Piret Raud, auteure estonienne qui commence à être reconnue en France, signe ici un album étrange. Certes, il prend le contrepied du « Chacun cherche son toit » pour faire de l’héroïne de l’histoire la maison elle-même. Cela parle de solitude et de quête impossible de lien. La maison est prête à tout pour entrer en relation avec quelqu’un, prête à toutes les transformations – à toutes les altérations ou aliénations ? La voilà devenue niche, bateau, nid, mais ceux qu’elle rencontre n’en ont cure : ils ont déjà leur vie, leur monde, et n’entendent pas le changer, même s’il les contraint. Comme chez La Fontaine, le chien doit être très obéissant dans le jardin de Tata Anne, mais cela lui convient parfaitement, dit-il. A l’inverse, le vagabond avoue souffrir parfois d’être sans logis, mais aime bien cette situation. L’album se clôt sur une énigme : le fantôme n’existait pas, mais cela n’était pas un problème… la petite maison l’adorait. N’est-il que le produit de son imagination ? Ce dont elle a besoin pour être heureuse ? Cette fin ouverte ne manque pas d’intérêt, d’autant que les illustrations de la première et dernière page se font écho : c’est la même maison, dans le même cadrage, mais au début en pleine lumière, et à la fin en pleine nuit, sur une page très sombre.

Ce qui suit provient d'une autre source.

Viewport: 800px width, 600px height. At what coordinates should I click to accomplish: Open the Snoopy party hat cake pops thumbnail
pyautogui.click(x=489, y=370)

Les illustrations de Piret Raud sont très particulières : illustration au point – chaque image est un amalgame de points serrés au crayon. Elle montre la métamorphose de la maison  à partir de quelques éléments graphiques, des roses qui deviennent roue par exemple. Les couleurs s’assombrissent de plus en plus, pluie et larme envahissent les pages, amplifiant le texte. Une mention particulière pour les représentations du chien et de l’oiseau, délicats entrelacs de courbes.

Un bel album en mi-teinte sur la solitude et la quête de l’autre.